Pointing records for text and elements:
- - -

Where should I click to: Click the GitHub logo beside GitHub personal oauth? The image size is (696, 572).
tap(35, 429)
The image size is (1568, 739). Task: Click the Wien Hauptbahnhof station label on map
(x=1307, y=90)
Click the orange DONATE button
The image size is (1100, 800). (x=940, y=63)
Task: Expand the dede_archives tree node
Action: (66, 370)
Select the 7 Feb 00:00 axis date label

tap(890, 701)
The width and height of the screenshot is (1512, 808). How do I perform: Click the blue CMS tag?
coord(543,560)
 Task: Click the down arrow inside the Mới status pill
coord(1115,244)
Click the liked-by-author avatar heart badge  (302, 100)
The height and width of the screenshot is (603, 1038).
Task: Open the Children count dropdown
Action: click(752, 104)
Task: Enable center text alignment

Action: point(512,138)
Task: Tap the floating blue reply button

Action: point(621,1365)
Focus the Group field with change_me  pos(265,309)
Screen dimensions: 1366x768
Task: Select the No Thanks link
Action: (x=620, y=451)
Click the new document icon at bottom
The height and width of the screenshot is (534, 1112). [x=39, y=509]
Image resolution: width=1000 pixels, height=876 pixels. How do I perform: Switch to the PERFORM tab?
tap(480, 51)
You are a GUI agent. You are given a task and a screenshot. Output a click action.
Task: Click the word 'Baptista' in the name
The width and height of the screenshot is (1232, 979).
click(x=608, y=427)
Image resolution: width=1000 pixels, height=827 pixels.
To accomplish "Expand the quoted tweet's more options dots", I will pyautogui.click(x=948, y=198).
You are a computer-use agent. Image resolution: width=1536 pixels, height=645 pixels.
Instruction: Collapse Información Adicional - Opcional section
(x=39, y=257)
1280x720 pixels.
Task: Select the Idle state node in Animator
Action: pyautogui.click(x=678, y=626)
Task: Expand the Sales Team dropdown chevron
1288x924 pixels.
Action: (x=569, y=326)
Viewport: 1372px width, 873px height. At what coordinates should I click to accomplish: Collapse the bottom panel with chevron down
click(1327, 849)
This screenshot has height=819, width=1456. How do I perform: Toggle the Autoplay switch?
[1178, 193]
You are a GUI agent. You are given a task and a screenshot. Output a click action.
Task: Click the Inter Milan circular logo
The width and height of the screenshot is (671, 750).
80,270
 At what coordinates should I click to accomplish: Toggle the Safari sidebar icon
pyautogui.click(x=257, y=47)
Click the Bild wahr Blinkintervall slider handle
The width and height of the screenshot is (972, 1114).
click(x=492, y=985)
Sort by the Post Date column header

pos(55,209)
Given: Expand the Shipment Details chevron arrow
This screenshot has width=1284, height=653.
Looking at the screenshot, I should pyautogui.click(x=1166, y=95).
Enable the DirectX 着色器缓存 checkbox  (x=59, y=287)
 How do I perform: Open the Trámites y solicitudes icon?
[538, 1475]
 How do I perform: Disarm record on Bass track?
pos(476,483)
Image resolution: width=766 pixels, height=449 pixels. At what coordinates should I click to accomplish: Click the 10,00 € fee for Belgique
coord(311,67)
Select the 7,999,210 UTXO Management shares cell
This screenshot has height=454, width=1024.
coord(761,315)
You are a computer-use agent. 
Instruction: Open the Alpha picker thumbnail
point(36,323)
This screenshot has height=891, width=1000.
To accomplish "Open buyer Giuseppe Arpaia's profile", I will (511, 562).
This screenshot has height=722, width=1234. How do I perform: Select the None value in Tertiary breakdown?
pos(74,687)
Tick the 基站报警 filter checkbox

- - -

▶ _What you are asked to do_:
Locate every line in the items above that contains the string "label" and copy each of those lines in full, matching case exactly.

▶ _Written solution_:
The image size is (1568, 739). Task: Click the Wien Hauptbahnhof station label on map
Select the 7 Feb 00:00 axis date label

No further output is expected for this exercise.